Miami Beach and AirBnB reach settlement on illegal operators

By Mike S Payton, Contributing Journalist

MIAMI BEACH, FLORIDA – On Friday, August 2, it was reported that the city of Miami Beach and Airbnb had reached a deal, after the vacation rental site sued the city over strict requirements and aggravating penalties.

Miami Beach, which receives millions of visitors each year, has struggled to strike a balance between the interests of residents and the tourism industry, Internet photo recreation.

The terms of the agreement are that Airbnb will provide a mandatory field for hosts to fill out when registering an ad, which will list the business tax information required by the city. However, Airbnb is not responsible for verifying that a host’s information is correct.

Miami Beach officials will need to verify that the registration is correct. Chicago, San Francisco, and Louisville also require Airbnb listings to display short-term rental certification numbers.

In addition, Airbnb will also donate $ 380,000 to the city, which can be used to “educate residents on the rules of home sharing.”

An Airbnb spokesperson said: “We welcome today’s settlement as a win-win step for Airbnb and our Miami Beach hosts as we move towards a constructive and collaborative working relationship with the city. . “

“This is a victory for our hosts who will have certainty about the rules and a victory for the city when it comes to having a regulatory framework that will work.”

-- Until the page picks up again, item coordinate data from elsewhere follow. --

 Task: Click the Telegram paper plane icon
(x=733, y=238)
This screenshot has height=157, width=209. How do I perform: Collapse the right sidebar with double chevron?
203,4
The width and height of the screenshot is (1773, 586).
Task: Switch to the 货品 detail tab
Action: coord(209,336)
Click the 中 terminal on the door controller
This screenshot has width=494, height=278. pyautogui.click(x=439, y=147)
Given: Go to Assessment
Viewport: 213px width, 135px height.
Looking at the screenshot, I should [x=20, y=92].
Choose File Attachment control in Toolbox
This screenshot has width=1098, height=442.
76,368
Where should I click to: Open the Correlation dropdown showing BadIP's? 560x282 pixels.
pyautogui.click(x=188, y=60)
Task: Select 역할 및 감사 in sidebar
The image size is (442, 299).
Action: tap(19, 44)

One of the new rules in place since September is that the city is suing hosts who provide fake business license numbers in order to list their properties on the site. The penalty for the criminal violation is sixty days in jail and / or a fine of $ 500.

“The bottom line is that our code enforcement department is going to search Airbnb’s website and verify,” said Aleksandr Boksner, deputy chief prosecutor for the city of Miami Beach.

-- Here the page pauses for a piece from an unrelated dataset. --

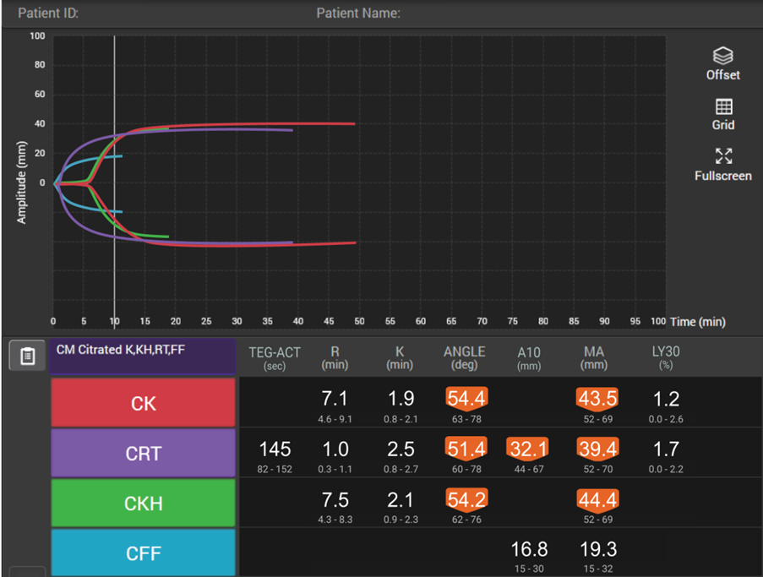
Task: Open the CM Citrated K,KH,RT,FF test selector
Action: point(142,357)
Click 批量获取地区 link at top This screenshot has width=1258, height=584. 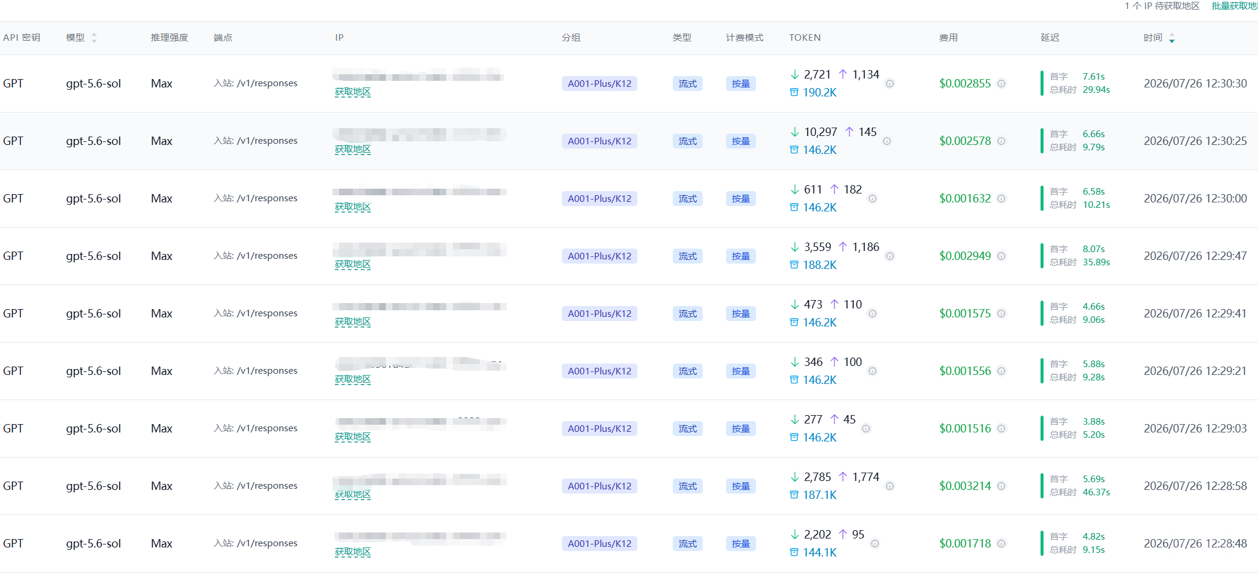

“This will facilitate the ability to cope with the application of correct display of numbers. This exposes the host to fraudulent criminal penalties.

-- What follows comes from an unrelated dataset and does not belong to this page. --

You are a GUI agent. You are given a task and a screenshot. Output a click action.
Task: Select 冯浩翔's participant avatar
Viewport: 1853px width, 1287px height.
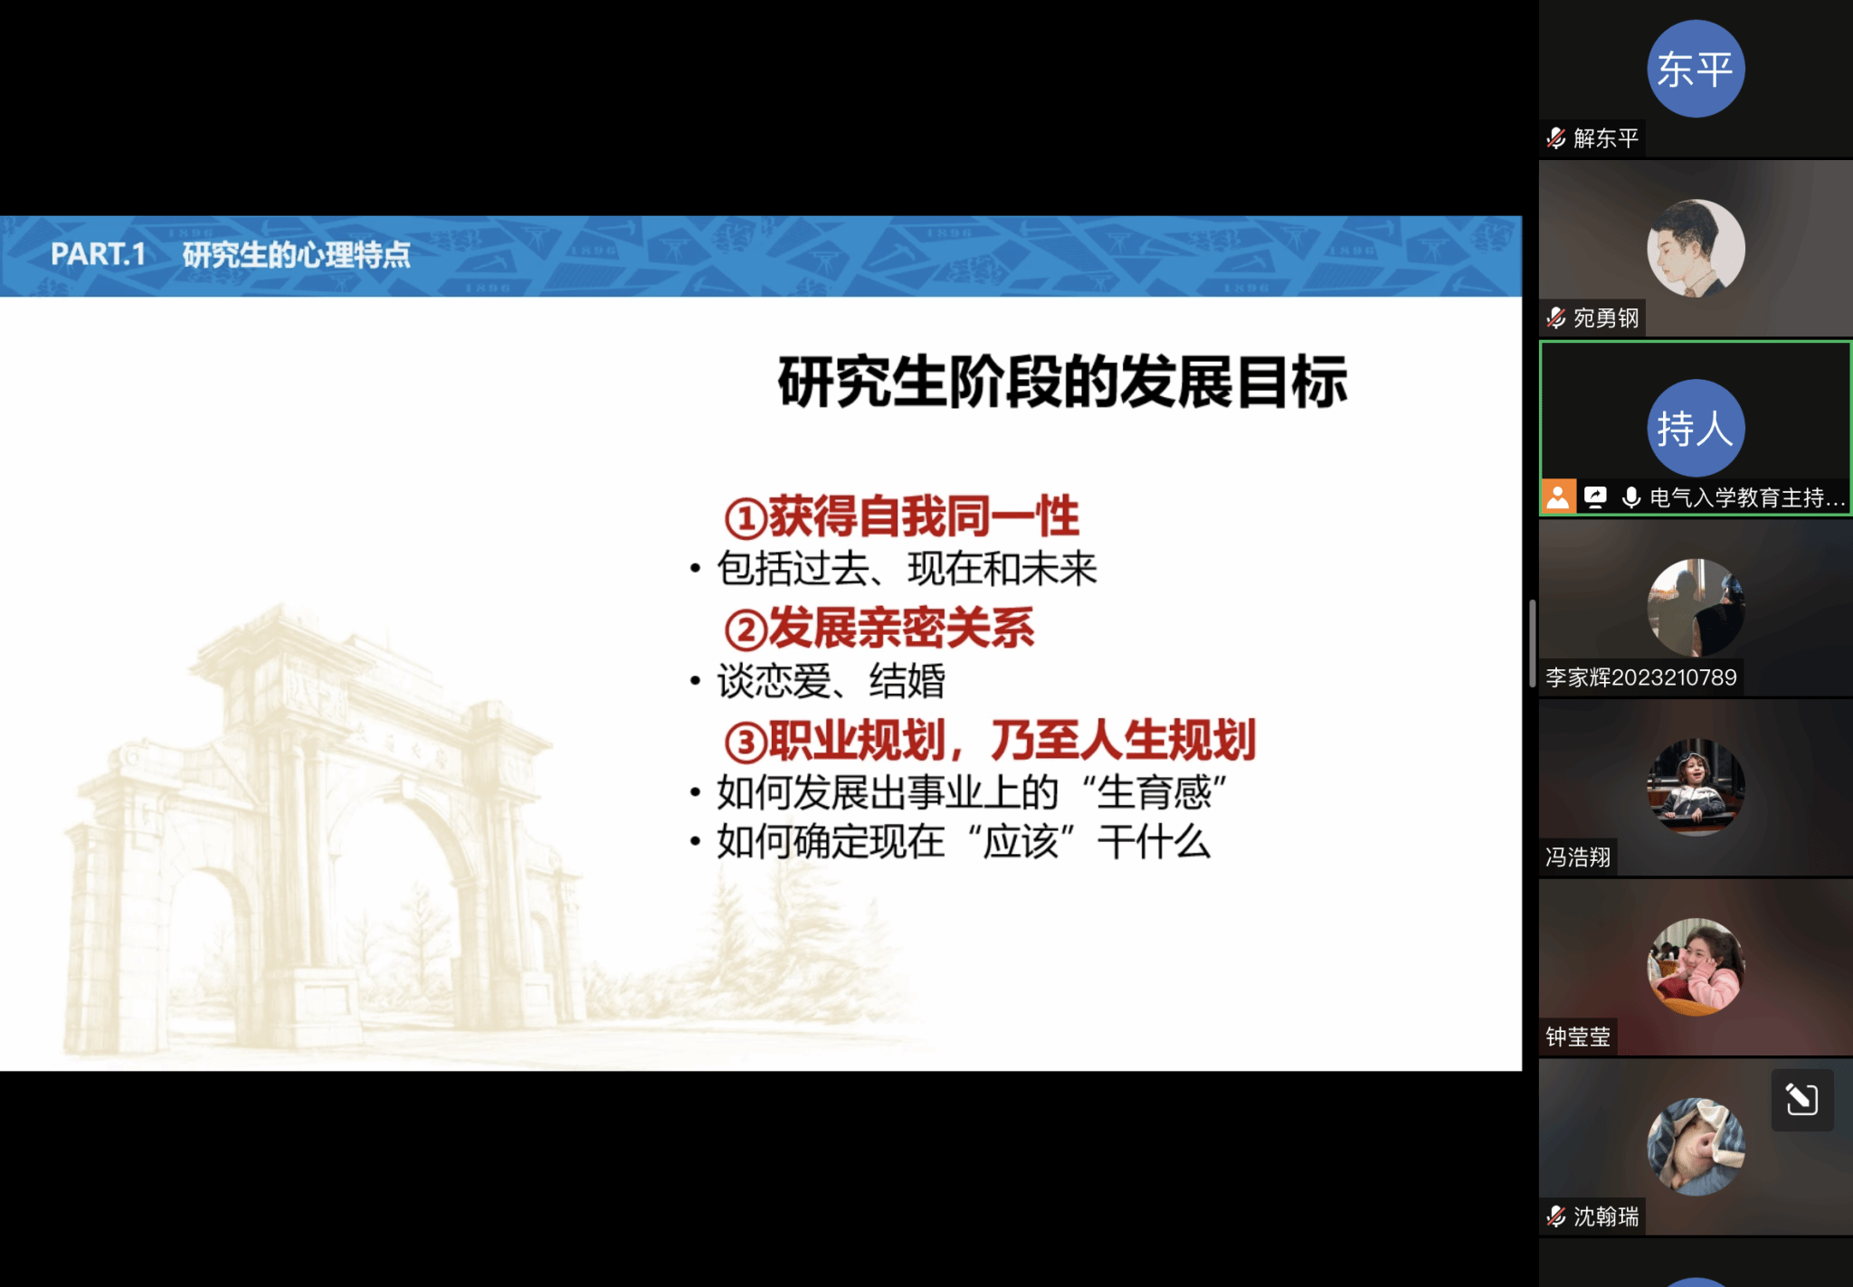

Miami Beach, which receives millions of visitors each year, has struggled to balance the interests of residents and the tourism industry. The city prohibits rentals of six months or less in most residential areas, but allows them in a few areas.

To enforce this, the city has the most expensive fines in the country for illegal short-term rental – $ 20,000 for the first offense and $ 40,000 for the second, and an additional $ 20,000 for each subsequent offense.

Since 2016, when the fines were enacted, it is reported that the city has only collected $ 500,000, unlike the nearly $ 8 million in fines since June, according to the Miami Herald.

Miami-Dade County hosts earned a combined income of $ 204 million and paid $ 10 million in resort taxes in 2018, according to Airbnb.